そんな状態の白久に抱かれていると、本当に大型犬といるような倒錯的な気分になってしまった。
「荒木、誕生日のプレゼントをもう少しねだってしまってもよろしいでしょうか」
上気した顔の白久が上から俺の顔をのぞきこんできた。
「うん、俺に出来ることなら何でも…」
熱い吐息と共に答えると
「いつも新郷に自慢されていたので、私も試してみたかったのです
お嫌でしたら制止のご命令を」
白久はそう言いながら、俺の肌に舌を這わせ始めた。
それはいつものように情熱的な愛撫で、俺の体はすぐに反応しはじめてしまう。
その愛撫に、変化が現れた。
白久が俺の肌にそっと歯を立てたのだ。
全く痛みは感じられない、けれどもそれはとても刺激的な感触で、俺は思わず甘い悲鳴を上げてしまった。
「ひっ…あっ、あ…くっ」
俺の反応を伺っていた白久が、再び歯を立ててくる。
『これ…前に新郷が言ってた…「甘噛み」?』
うっすらとそんなことを考えるが、白久が送ってくる刺激の前に思考はすぐにトロケてしまう。
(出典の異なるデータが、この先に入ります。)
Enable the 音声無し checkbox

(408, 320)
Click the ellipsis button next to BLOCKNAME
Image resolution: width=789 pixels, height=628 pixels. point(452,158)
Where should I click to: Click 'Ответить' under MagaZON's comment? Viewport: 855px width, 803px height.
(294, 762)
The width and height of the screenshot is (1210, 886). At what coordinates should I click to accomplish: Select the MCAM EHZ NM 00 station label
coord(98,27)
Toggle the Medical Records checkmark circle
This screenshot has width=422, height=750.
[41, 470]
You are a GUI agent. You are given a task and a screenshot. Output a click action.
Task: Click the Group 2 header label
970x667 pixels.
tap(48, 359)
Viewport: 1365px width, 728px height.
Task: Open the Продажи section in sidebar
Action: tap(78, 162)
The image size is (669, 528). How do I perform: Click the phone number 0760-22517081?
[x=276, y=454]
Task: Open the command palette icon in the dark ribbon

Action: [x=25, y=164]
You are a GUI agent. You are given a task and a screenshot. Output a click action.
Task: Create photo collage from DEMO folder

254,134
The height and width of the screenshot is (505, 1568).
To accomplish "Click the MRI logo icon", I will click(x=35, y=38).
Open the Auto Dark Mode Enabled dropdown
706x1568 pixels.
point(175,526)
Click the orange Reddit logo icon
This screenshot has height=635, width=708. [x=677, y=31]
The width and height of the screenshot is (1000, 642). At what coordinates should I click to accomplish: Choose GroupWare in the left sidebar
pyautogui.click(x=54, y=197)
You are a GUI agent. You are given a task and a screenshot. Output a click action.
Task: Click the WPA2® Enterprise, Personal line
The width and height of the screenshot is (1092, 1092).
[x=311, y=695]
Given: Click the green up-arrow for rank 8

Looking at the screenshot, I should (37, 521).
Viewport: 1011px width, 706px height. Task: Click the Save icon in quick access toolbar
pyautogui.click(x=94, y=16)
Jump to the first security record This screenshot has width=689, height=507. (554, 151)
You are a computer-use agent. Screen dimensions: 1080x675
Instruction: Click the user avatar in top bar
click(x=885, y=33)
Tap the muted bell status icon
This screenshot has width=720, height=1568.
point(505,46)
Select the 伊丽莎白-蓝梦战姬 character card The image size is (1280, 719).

俺はいつも以上に激しく白久を求め、白久はそれに応えてくれた。
俺達は激しく繋がりあい、愛を確かめていく。
それは今までになく濃厚で、濃密な時間に感じられた。
「荒木、お体は大丈夫ですか」
行為の後、白久がそっと聞いてきた。
「荒木があまりに可愛らしい声を出すので、こちらも押さえがきかなくなってしまいました
明日も学校があるのに、申し訳ありません」
労るように俺の髪を撫でながら言う白久に
「プレゼント…気に入ってくれた?」
伺うように聞いてみる。
「もちろんです!
荒木からしかいただけない、とても愛らしい最高のプレゼントでした」
白久の返事は照れくさくも、誇らかな気分にさせてくれるものであった。
「なら、良かった」
俺はヘヘッと笑うと、白久の胸に顔を埋める。
規則正しい白久の鼓動が、愛を囁いてくれているようであった。
「クロスケが死んで、1年経っちゃったんだ
もう去年を思い出しても、クロスケはそこにいない
クロスケがいた時間から、俺はどんどん遠ざかってる」
俺の言葉に、白久は息を飲む。
「私がもっと、クロスケ殿と想念を通わせられていたら…」
無念そうな白久に
「でもね、去年を思い出すと白久が居るんだ
俺のために必死に猫を探そうとしてくれた、優しくて大きな犬
クロスケからは遠ざかっても、白久とはどんどん近くなる」
俺は白久の胸に、そっとキスをする。
「クロスケ…カシスの中に居たとき、俺のこと何か言ってた?」
それから未練がましいとは思ったけど、気になっていたことを思い切って聞いてみた。
「カシス君を荒木のお家にお届けしたとき、クロスケ殿は私に
『荒木は寂しがり屋だから、側にいてやってくれ』と」
白久の答えに
『俺のこと、気にしてくれてたんだ』
俺は目頭が熱くなる。
「そして『自分は、お父様の側にいるから』ともおっしゃっていて…」
白久は言いにくそうに、言葉をつないだ。
それを聞いた俺は、思わずため息をついてしまう。
「クロスケは本当に親父に執着してんだから、まったく」
つい不満を口に出してしまうが
「でも、俺には白久がいるからいいんだ
ずっと、側にいてくれるんだろ?」
甘えるように白久の胸に頬ずりして聞いてみる。
「もちろんです
これはクロスケ殿に頼まれたからではなく、私自身の意志ですから
どうかこれからも、ずっと荒木のお側に居させてください」
白久はキッパリと宣言するように答えた。
最高の忠犬からの最高の答えに満足した俺は
「白久、愛してる」
そう言って、白久と唇を合わせた。
「荒木、私も愛しております」
白久も俺を抱きしめて、キスをしてくれた。
俺達はこれから先の未来に向かい、安らかな眠りへと落ちてゆくのであった。